Could you reproduce, from the records below, everything from the line with "You are a computer-use agent. The" down to the line with "Open the GET", keeping both of those lines and changing nothing?

######

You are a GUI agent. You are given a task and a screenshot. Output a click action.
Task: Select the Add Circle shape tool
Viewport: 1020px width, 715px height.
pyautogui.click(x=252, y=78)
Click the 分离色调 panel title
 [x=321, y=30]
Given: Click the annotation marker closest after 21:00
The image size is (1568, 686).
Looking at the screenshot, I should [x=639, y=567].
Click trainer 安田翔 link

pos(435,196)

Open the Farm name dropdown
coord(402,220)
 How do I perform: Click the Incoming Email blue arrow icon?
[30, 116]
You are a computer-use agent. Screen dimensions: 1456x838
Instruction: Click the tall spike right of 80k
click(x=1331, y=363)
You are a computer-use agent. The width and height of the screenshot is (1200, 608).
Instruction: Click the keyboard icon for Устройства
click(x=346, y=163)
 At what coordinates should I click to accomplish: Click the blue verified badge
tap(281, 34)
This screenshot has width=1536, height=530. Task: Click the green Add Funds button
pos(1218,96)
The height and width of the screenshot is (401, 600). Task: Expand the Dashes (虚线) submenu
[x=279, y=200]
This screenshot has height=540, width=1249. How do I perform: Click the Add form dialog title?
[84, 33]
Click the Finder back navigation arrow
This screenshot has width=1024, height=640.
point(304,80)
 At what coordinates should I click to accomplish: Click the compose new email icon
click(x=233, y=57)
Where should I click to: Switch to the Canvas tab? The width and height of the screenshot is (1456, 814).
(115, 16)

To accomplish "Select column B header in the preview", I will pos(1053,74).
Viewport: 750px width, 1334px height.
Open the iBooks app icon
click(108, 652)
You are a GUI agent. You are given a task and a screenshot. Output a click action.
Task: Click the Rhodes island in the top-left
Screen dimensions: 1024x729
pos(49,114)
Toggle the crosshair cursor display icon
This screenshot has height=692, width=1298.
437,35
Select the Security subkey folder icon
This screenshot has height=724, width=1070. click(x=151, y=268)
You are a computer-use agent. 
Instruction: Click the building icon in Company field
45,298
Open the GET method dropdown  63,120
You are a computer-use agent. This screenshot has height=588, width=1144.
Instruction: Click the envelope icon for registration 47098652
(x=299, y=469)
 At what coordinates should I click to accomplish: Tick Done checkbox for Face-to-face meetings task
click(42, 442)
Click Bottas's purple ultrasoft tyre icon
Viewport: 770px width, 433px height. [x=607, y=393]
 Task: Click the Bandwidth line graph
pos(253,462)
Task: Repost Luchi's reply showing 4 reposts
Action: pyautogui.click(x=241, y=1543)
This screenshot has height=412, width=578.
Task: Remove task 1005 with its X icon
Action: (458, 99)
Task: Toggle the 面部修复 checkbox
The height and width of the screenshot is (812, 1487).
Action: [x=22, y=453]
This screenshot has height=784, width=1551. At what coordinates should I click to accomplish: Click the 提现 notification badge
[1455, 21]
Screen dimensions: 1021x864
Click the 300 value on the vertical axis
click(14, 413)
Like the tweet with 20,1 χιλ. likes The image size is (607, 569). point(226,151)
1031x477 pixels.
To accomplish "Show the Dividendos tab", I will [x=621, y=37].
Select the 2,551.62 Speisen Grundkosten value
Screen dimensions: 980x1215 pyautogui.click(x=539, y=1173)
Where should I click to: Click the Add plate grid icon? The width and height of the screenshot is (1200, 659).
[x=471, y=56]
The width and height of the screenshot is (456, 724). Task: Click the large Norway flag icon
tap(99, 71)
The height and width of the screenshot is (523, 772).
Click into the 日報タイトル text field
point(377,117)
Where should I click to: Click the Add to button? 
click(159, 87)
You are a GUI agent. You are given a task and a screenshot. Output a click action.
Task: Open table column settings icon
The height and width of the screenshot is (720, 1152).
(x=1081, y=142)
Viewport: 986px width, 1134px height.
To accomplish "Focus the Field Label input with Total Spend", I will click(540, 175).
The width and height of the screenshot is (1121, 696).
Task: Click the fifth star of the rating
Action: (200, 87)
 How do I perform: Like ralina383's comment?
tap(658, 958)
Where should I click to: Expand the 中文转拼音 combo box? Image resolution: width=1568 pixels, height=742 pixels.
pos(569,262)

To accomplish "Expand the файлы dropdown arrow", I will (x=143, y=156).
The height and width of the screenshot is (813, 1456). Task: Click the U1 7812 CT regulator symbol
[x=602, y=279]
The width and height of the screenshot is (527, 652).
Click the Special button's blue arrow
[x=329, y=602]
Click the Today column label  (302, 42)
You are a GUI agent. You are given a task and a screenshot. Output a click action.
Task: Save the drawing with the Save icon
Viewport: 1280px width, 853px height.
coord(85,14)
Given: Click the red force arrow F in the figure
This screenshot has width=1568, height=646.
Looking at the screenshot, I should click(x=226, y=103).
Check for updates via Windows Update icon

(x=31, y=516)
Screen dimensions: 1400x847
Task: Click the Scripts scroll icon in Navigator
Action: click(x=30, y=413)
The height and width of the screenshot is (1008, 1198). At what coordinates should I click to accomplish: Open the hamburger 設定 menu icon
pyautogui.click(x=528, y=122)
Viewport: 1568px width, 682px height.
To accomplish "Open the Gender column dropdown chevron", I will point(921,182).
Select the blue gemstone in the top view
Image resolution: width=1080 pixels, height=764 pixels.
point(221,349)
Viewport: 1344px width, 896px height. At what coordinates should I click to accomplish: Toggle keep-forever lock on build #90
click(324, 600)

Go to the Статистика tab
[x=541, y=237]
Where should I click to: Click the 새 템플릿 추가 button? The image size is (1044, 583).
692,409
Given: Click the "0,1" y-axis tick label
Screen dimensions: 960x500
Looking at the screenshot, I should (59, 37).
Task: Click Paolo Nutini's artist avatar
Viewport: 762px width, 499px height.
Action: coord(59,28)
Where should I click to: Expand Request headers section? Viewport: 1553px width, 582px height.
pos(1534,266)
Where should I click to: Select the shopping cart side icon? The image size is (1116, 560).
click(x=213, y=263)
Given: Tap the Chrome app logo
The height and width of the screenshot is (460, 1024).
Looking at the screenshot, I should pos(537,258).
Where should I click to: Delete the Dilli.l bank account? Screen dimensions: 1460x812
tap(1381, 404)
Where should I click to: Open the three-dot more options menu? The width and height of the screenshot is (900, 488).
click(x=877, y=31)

######

* [FINISHED TASK]
You are a computer-use agent. The width and height of the screenshot is (1200, 608).
Instruction: Click the keyboard icon for Устройства
click(x=346, y=163)
 At what coordinates should I click to accomplish: Click the blue verified badge
tap(281, 34)
This screenshot has width=1536, height=530. Task: Click the green Add Funds button
pos(1218,96)
The height and width of the screenshot is (401, 600). Task: Expand the Dashes (虚线) submenu
[x=279, y=200]
This screenshot has height=540, width=1249. How do I perform: Click the Add form dialog title?
[84, 33]
Click the Finder back navigation arrow
This screenshot has width=1024, height=640.
point(304,80)
 At what coordinates should I click to accomplish: Click the compose new email icon
click(x=233, y=57)
Where should I click to: Switch to the Canvas tab? The width and height of the screenshot is (1456, 814).
(115, 16)

To accomplish "Select column B header in the preview", I will pos(1053,74).
Viewport: 750px width, 1334px height.
Open the iBooks app icon
click(108, 652)
You are a GUI agent. You are given a task and a screenshot. Output a click action.
Task: Click the Rhodes island in the top-left
Screen dimensions: 1024x729
pos(49,114)
Toggle the crosshair cursor display icon
This screenshot has height=692, width=1298.
437,35
Select the Security subkey folder icon
This screenshot has height=724, width=1070. click(x=151, y=268)
You are a computer-use agent. 
Instruction: Click the building icon in Company field
45,298
Open the GET method dropdown  63,120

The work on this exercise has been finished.